Rabu, 19 Juli 2017

"RahAsia NagaRI shin"

"RahAsia NagaRI shin"
By : Kang SundaRa

* Aswrwb - Sampurasun *

Awal kisah terungkapnya "RAHASIA" ini berawal dari SABDA "Malaikat Jibril" (GabRI-El) Sang Batara Guru kepada "Nabi Muhammad" SAW Aslama Sang Manusia SOENda tentang Rahasia sebuah negeri yang telah memiliki teknologi peradaban maju dan juga telah memiliki ajaran yang luhur jauh beribu-ribu tahun yang lalu yang bernama "NEGERI SHIN".

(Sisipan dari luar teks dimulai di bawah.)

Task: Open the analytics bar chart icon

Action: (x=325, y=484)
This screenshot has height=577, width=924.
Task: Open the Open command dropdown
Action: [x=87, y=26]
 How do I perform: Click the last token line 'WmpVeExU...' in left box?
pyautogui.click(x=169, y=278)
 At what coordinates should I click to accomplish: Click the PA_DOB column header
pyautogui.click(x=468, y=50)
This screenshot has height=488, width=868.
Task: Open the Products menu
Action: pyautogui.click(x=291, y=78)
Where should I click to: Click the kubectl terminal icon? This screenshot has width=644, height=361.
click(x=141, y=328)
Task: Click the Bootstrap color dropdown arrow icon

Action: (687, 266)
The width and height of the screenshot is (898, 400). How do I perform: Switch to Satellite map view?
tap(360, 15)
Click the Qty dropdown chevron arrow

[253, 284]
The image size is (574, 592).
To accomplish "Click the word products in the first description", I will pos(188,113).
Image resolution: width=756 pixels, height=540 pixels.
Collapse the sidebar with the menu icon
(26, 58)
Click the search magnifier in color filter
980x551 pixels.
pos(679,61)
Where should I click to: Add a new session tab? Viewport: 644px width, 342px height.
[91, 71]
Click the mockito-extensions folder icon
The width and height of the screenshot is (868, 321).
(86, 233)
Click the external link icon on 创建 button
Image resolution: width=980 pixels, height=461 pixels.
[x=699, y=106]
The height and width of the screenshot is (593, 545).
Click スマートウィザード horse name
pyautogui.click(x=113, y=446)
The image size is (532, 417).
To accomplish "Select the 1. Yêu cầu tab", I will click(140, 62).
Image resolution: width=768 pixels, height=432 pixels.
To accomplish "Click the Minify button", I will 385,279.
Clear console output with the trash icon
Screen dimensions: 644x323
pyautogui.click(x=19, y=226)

Dalam sebuah riwayat, Nabi Muhammad SAW bersabda:
"Tuntutlah ilmu meskipun harus sampai di NEGERI SHIN" (HR. Al-Baihaqi) - Bae HAQ Insoen.

Dalam hadits tersebut, NEGERI SHIN ditulis dengan tiga aksara Arab, yakni: SHAD, YA dan NUN, dibaca "SHIIN" yang jika dilihat dari aspek etno-numerik-linguistik maka:

SHAD = memiliki nilai numerik 90.
YA = memiliki nilai numerik 10.
NUN = memiliki nilai numerik 50.
SHAD+YA+NUN (SHIN) = 90+10+50 = 150.

Ejaan aksara SHAD, YA dan NUN ini kemudian dilafalkan dengan aksara vokal menjadi "a-sha-ya-na" (dibaca: ashayana) yang artinya "dikelilingi sinar dengan sempurna" namun kemudian kata "ashayana" ini dilafalkan menjadi "ocean" yang disalah-artikan menjadi "SAMUDera".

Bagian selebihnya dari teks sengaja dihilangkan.